* **WRITTEN TASK**
Please copy out every line of the data below word for word, leaving out the pictures.

(Some records)
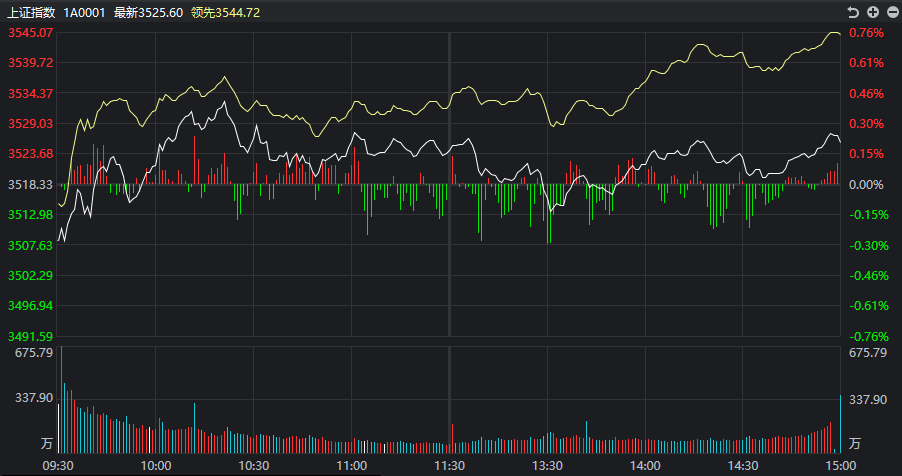This screenshot has height=476, width=902.
Task: Click the undo/restore arrow icon
Action: click(853, 12)
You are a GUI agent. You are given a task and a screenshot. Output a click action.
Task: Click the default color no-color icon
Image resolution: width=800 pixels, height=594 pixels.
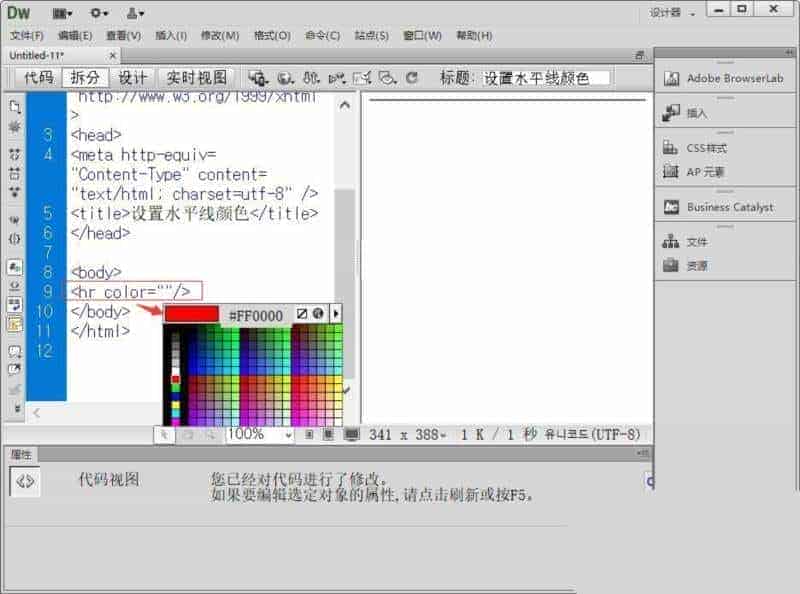point(302,313)
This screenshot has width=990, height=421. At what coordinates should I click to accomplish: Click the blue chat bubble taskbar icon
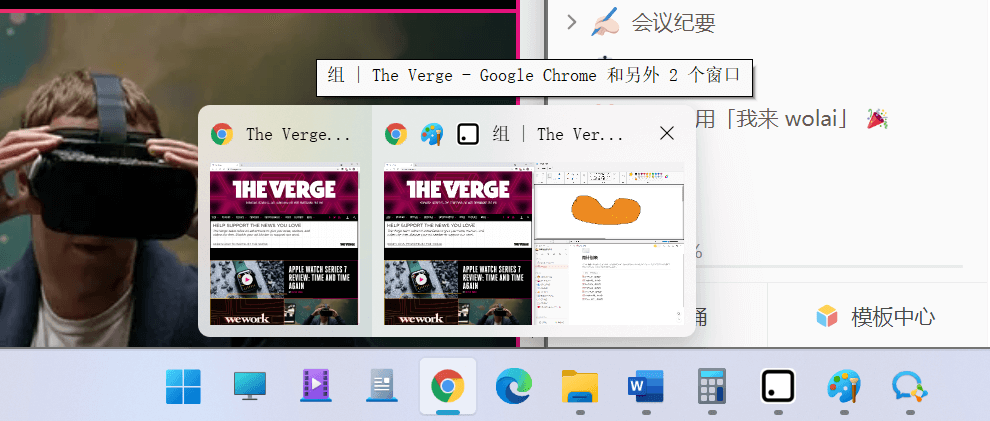click(909, 386)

* **RESULT**
This screenshot has height=476, width=902.
Task: Click the undo/restore arrow icon
Action: click(853, 12)
You are a GUI agent. You are given a task and a screenshot. Output a click action.
Task: Click the default color no-color icon
Image resolution: width=800 pixels, height=594 pixels.
point(302,313)
This screenshot has width=990, height=421. At what coordinates should I click to accomplish: Click the blue chat bubble taskbar icon
click(909, 386)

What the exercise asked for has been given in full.